Troubling Events

On July 12, 2006, a Hizballah militia ambushed a small Israeli force across the Israeli-Lebanese border, killing three and kidnapping two wounded soldiers. Five more Israeli soldiers were killed when their unit entered Lebanon to rescue their comrades. The following morning, Hizballah fired a rocket from Lebanon into the Israeli resort town of Nahariya, killing one and injuring ten. From July 13 to August 13, Israeli police reported more than 4000 impact sites within Israel from rockets launched by Hizballah forces in Lebanon. More than 2000 civilians were wounded and 53 were killed; the barrage caused extensive damage to hundreds of homes, public utilities, and industrial plants. Nearly a million Israelis were forced to live in or near secure shelters, while a quarter of a million people from northern Israel were evacuated and relocated to other areas of the country. Economic activity in northern Israel was halted for at least a month.

In March 1996, the Chinese government announced its intention to conduct ballistic missile tests 20 miles off of the Taiwanese northeastern coast and 30 miles off the Taiwanese southwestern coast. The exercise interfered with access to the island's principal port of Kao-Hsiung, to Taipei's international airport, and to rich fishing areas. The Chinese action was, in effect, a partial and temporary blockade on Taiwan. The Chinese admitted later to attempting to influence the presidential elections in the small nation and to affect its foreign policy with the United States.

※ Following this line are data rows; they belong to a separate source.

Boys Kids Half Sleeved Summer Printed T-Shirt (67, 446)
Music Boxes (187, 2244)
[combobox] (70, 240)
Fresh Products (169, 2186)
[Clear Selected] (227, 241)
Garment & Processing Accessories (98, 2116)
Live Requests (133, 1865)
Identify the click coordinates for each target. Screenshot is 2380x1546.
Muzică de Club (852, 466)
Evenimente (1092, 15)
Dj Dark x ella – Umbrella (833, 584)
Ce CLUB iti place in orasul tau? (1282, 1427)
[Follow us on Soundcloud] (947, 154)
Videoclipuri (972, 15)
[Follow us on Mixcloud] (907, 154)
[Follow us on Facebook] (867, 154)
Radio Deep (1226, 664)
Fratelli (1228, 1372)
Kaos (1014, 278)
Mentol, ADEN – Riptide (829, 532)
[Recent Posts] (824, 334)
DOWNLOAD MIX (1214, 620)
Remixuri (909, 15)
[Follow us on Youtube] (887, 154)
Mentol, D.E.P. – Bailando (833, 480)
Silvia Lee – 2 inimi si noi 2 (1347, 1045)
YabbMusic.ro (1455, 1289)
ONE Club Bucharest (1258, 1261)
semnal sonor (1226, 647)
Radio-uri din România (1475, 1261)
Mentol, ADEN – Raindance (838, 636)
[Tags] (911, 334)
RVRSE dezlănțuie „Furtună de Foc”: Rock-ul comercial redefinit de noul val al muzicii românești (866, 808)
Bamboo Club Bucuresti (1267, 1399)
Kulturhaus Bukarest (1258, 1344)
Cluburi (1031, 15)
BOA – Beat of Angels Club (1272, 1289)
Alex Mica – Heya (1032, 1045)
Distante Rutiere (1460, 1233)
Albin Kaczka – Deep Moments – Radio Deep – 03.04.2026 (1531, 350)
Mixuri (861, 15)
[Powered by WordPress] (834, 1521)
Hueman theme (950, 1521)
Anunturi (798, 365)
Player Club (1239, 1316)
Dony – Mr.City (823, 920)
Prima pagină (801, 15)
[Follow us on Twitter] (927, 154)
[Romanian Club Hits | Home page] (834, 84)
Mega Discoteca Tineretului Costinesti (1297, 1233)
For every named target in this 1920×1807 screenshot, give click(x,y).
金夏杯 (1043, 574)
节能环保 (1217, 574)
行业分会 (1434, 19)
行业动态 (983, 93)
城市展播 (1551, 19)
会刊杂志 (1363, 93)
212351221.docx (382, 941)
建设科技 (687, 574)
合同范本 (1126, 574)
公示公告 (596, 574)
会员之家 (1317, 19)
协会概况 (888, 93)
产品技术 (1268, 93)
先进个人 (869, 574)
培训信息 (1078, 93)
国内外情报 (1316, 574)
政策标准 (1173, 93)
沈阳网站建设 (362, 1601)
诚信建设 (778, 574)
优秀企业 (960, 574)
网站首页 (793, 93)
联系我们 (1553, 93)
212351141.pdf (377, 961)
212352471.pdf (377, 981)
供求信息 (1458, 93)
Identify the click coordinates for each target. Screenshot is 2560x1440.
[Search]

These are just two examples of many world events underscoring the seriousness of ballistic missile threats. The concern that ballistic missiles and weapons of mass destruction are proliferating has heightened the sense of urgency for the United States to develop a comprehensive ballistic missile defense system capable of defending the homeland, its deployed troops, and friends against weapons of mass destruction and ballistic platforms that deliver them.